THE World Health Organisation (WHO) is proposing the adoption of a ‘Pandemic Treaty’, or ‘Pandemic Accord’ as it is now being called. On Monday, 11 months after a UK petition calling for a debate on the matter reached the threshold of signatures to require a debate in Parliament, this will take place at last.
You may be aware that the unelected Director General of the WHO, Tedros Adhanom Ghebreyesus, has been on social media recently claiming that this new treaty will not affect individual countries’ sovereignty. However, what you are not being told is that in conjunction with the Pandemic Accord, amendments to the International Health Regulations (2005) have been proposed and are being negotiated. Some of these amendments would cede unprecedented authority to the WHO and raise serious questions with regards to state sovereignty.
Amendments to the International Health Regulations can be adopted by simple majority vote in the World Health Assembly, the governing body of the WHO, without subsequent national ratification procedures. This means that as things stand, these changes can sail through without parliamentary scrutiny and without you, the public, being informed.
Instead of being advisory, as is any guidance currently coming out of the WHO, some of the new amendments propose that WHO advice would be legally binding on all state parties and their people.
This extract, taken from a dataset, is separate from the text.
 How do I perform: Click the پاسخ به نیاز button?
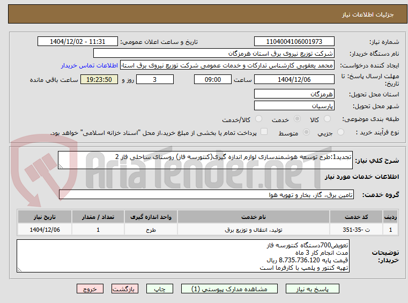[312, 289]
If the amendments are adopted, the unelected and unaccountable Director General of the WHO would be able unilaterally to declare a public health emergency without seeking any advice from member states or WHO committees. There would be no committees involved in the decision-making, nor would there be any checks and balances on the Director General’s decision. So one unelected, unaccountable person would have the power to take decisions that could result in restricting the lives of billions of people. This is an unimaginable concentration of power.
Amongst the more disturbing changes proposed is the removal of a clause requiring the WHO to consider an individual’s human rights in the application of the International Health Regulations. The WHO will be empowered to issue binding requirements for lockdowns, masks, quarantines, border closures, travel restrictions, mandatory vaccinations, mandatory medical examinations and other measures that they see fit.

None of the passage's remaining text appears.